Southern Psych: Promised Land Sound

Promised Land Sound bring mature, confident grooves, but still keep it twangy

Nashville group Promised Land Sound roared out of the gate in 2013 with a raw and loose self-titled album, a country/garage hybrid that belied the group's membership in rock bands like Pujol, JEFF the Brotherhood and Those Darlins. It was a raucous nugget of an album, but the group's second LP, the newly released For Use and Delight, is something else entirely. The twangy frat rock textures are still there, but they're matched with psychedelic grooves, rural blues and open-ended folk. The songs are tighter, more nuanced and developed. In short, the young bucks of Promised Land Sound—all in their early 20s—have done some growing up.

"We spent a lot more time working on the songs," says bassist and vocalist Joe Scala. "The first one, we just kind of threw a bunch of ideas together. This one was more crafted. We do really like the first record, but we put more of ourselves into this record."
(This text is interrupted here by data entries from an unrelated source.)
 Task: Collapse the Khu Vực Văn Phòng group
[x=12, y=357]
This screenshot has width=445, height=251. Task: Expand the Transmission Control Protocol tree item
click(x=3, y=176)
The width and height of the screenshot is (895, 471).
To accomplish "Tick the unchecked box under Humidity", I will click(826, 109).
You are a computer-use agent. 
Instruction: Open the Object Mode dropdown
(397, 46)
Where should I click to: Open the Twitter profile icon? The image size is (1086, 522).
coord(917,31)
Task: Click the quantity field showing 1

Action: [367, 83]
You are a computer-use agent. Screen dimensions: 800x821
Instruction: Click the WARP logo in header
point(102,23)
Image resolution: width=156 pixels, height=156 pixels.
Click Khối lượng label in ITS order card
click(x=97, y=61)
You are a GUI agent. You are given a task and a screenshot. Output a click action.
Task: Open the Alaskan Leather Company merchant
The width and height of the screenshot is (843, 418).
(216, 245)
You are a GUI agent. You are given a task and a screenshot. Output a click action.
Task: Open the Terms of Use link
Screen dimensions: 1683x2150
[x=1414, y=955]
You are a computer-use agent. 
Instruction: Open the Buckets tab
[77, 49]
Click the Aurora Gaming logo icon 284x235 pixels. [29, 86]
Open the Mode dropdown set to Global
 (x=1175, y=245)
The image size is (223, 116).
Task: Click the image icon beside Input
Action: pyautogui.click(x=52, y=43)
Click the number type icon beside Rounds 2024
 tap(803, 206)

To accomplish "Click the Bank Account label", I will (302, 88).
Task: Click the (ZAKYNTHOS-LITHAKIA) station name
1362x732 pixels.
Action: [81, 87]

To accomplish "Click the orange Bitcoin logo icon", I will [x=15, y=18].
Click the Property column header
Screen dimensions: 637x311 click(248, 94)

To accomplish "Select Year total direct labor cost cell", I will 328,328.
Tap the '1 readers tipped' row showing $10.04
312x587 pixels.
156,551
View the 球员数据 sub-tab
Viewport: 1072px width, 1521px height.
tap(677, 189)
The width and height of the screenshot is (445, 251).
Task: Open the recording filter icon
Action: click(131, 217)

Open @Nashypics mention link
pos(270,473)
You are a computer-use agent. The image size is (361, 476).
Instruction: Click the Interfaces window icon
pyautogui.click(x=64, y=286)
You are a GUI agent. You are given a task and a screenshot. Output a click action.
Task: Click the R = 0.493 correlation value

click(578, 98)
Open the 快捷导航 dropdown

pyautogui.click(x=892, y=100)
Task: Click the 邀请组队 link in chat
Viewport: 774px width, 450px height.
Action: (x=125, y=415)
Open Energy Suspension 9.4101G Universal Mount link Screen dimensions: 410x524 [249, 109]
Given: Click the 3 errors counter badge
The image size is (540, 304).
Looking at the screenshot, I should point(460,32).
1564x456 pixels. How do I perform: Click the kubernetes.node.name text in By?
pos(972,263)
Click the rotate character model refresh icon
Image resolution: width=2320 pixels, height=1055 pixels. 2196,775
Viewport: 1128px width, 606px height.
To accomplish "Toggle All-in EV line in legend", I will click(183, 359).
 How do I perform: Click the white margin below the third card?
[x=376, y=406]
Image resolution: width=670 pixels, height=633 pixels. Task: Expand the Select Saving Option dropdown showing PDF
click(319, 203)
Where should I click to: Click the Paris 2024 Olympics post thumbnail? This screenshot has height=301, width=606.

It's evident. Scala, along with his brother, drummer Evan Scala, guitarist Peter Stringer-Hye, keyboardist Mitch Jones, and guitarist Sean Thompson, go deep on For Use and Delight, tapping into a well of influences. "Me and Sean, we used to really love psychedelic stuff, then we got heavy into country," Scala says. "We've been revisiting what we loved about psychedelic and folk music ... the Pretty Things, the Kinks, John Fahey, Nick Drake, Skip Spence—he was a big part of it."

The varied and expanding record collection of the Promised Land Sound yielded a sprawling, but still cohesive, gem. "Otherworldly Pleasures" is a bright, spritely boogie—almost recalling the crowd pleasing indie-pop of Dr. Dog; "Through the Seasons" explores the jamming territory between the Byrds and the Dead; "Golden Child" shifts from a power pop basher into krautrock territory, pairing motorik drive with swirling, Middle Eastern fretwork. Promised Land Sound always maintains its Tennessee roots, but incorporates multiple dialects and vibes into its cosmic leaning Southern rock.

Much of the album builds on the framework established by its predecessor, but some of its most striking moments come out of nowhere. Side A closes with "Dialog," an acoustic duet between Thompson and experimental guitarist Steve Gunn. The jaunty rag features locked in interplay between the guitarists, and came about in the middle of the night at Black Dirt Studio in upstate New York. "[Gunn] got there at maybe midnight, and they spent the next three hours rehearsing," Scala says. "And the last take, four takes in, we got it, at like four in the morning. That was a blast."

As impressive as the instrumental is, it's topped by "She Takes Me There," a languid ballad that serves as Promised Land Sound's finest recording to date. With reverberating, tremolo-laden guitars and an aching vocal, it's a near perfect, swooning single, sounding like J.J. Cale gone dream pop. "Peter brought that one to the table," Scala says. "Sean was playing slide, and it just had this very quiet groove. We felt really good about it. It's the kindest song on the record."

It's the cornerstone of a mature, confident outing. Scala says the band is excited to play the new songs on the road with Natalie Prass, to get the band's road legs worked out. The record sounds made for the stage and the open road, like Highway 61 Revisited or Green River. But for all their historical antecedents, the boys of Promised Land Sound have created their own thing, and if For Use and Delight is any indication, they're going new places.